Exercise A:
In the records, lay out everything from the line containing "The height and" down to the line containing "will [x=865, y=160]." as a numbered list, skipping blank lines.

Provided passage:
- - - -

I've been rocking out nearly continuously to this music -- plus liberal helpings of blackalicious -- thinking about the year 2004. Kim called me last night to remind me it was (officially) the year of the Monkey. Shit is changing though. I like my neo-hippy tribe, but I'm not sure we're really going all the places I want to go.

Which begs the question of where do I want to go. A biggie.

I've been more or less on the run, in the thick of something heavy that I still don't fully understand for the past 6 months. I want to keep this up, and I want to figure out how to get more of my creativity into the mix. I like the writing game, pump out a lot of words these days, but I want to get out and move, to juice with it, to perform, direct, dance laugh and train for the big show. I think sometimes about doing more audio work, maybe in conjunction with a new show. Being back here with Frank for a few days makes me think about the two of us teaming up to collaborate on something after the election is over.

- - - -

Dataset records:

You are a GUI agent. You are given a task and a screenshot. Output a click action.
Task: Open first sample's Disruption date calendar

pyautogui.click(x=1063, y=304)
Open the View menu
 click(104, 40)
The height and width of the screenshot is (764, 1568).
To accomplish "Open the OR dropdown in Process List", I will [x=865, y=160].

- - - -

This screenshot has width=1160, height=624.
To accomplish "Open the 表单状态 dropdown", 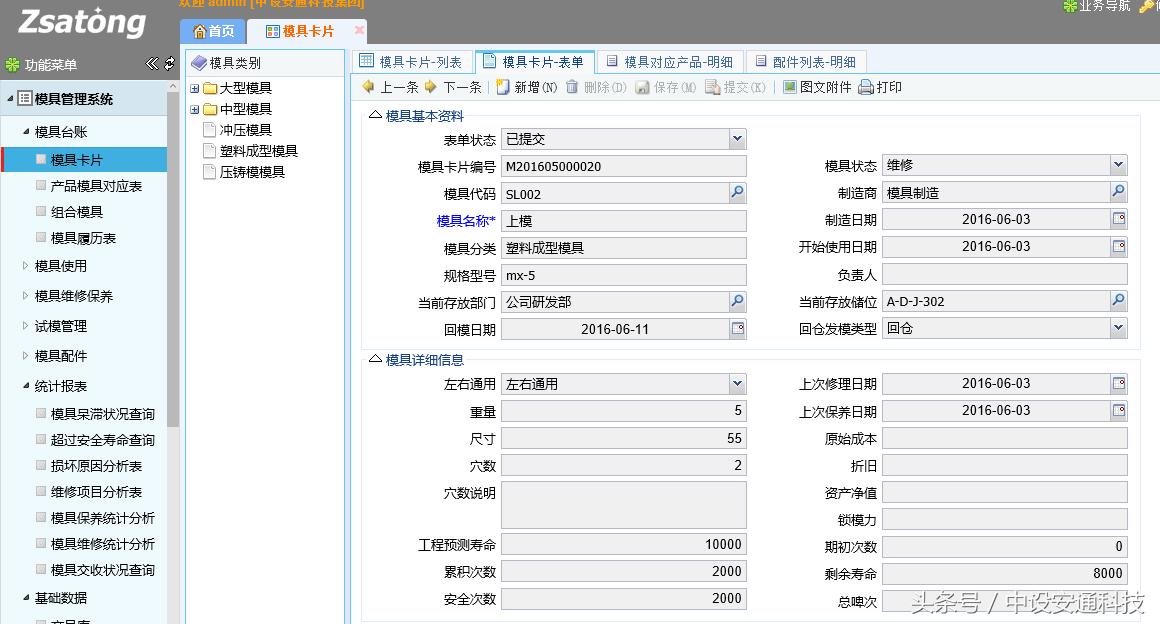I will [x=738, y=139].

- - - -

Exercise B:
Shorten the blog post's paragraph that begins "I've been more or less on the run," keeping its main facts.

Exercise response A:
1. The height and width of the screenshot is (764, 1568).
2. To accomplish "Open the OR dropdown in Process List", I will [x=865, y=160].

Exercise response B:
For the past six months I've been on the run, caught up in something heavy I still don't fully understand. I want to keep this up and bring more of my creativity into it. I write a lot these days, but I want to get out and move: perform, direct, dance, laugh and train for the big show. I sometimes think about doing more audio work, maybe with a new show. A few days back here with Frank have me thinking about the two of us collaborating on something after the election.